Things are getting almost back to normal after the attack on the Capitol building on January 6th. The barricades were slowly coming down, but then a subsequent incident happened when a car crashed into a barrier killing one of the Capitol police officers. There is still some lingering sense of apprehension about what might happen next. The Biden administration is now trying to reverse all the damage done by the previous administration, by issuing executive orders and introducing legislation.
When I moved to the District of Columbia in 2003, I did not realize the full impact of the slogan on our automobile license plates: “Taxation without representation”. This means that, although we do pay federal taxes, DC citizens do not have a voting Representative in the House and have only a shadow Senator. And we have been treated like a territory during coronavirus stimulus funding. We are able to vote only in local and presidential elections. Over 712,800 people reside in the District, more than in each of two smaller states.
The U.S. Congress has veto power over our budgets and legislation. Our courts and prisons are all federal. This means that convicts from DC are jailed all over the country, making it difficult for them to maintain contact with family and friends. Our DC National Guard is controlled by the President, not by our mayor. This was why it took so long to get the January 6th insurrection under control.
The DC Statehood website lists these major reasons and many others why the District of Columbia should become the 51st state in the union:
“The District of Columbia is the only political and geographical entity within the United States of America whose citizens bear the responsibilities of citizenship, including taxation and Selective Service registration, without sharing in the full rights and privileges of citizenship.
Washington’s residents pay more taxes than residents in 22 states and pay more per capita to the federal government than any state—yet they have no votes in Congress.
DC is subject to the whims of the federal government where Congress interferes with our local laws, local funding and operations.”
H.R.51, the Washington, D.C. Admission Act, was introduced on January 4, 2021 and is being considered in the 117th Congress. “This bill provides for admission into the United States of the state of Washington, Douglass Commonwealth, composed of most of the territory of the District of Columbia. The commonwealth shall be admitted to the Union on an equal footing with the other states.” Hearings were held on March 22 by the House Committee on Oversight and Reform. H. Rept. 117-19 was issued on April 21st. On April 22 the House of Representatives passed the bill by Yeas and Nays: 216 – 208. The bill was then received by the Senate on the same day. This bill will face resistance in the Senate, because the District votes over 90% Democratic and would most likely elect two Democratic Senators. We shall see what happens next.

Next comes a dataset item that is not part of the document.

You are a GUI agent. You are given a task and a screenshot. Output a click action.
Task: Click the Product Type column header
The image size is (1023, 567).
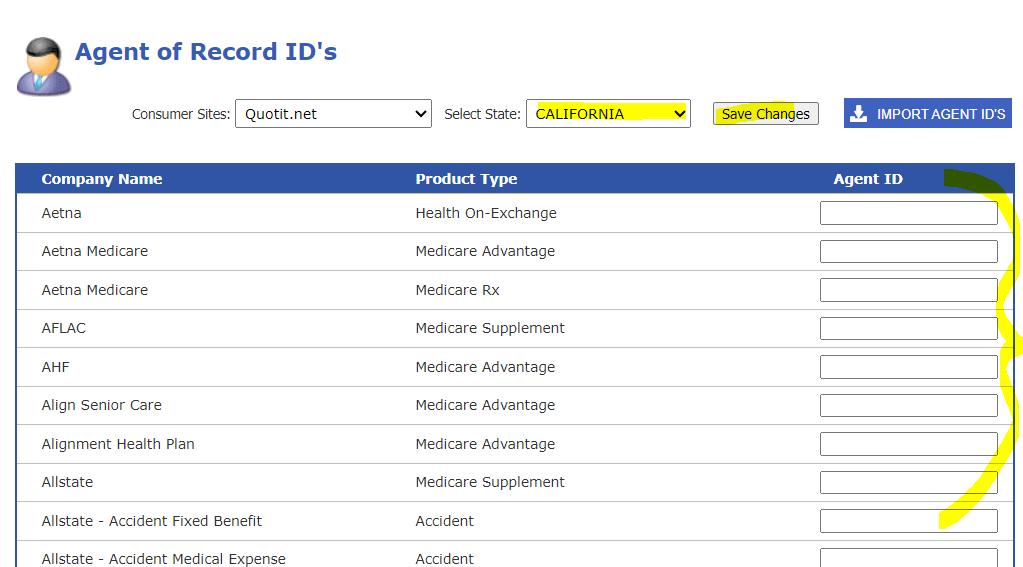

The preliminary results of our 2020 Census were released by the United States Census Bureau on April 26, 2021. The results of each census are very important because they determine the allocation of house of Representative seats in every state. The Bureau has an online Historical Apportionment Data Map that shows the changes from 1910 to the present. Most states did not change much, but Texas gained two seats. Some states have sued to get more information because they are already beginning their redistricting efforts. This Politico article points out some of the redistricting difficulties and litigation presented by the late release of the 2020 Census results.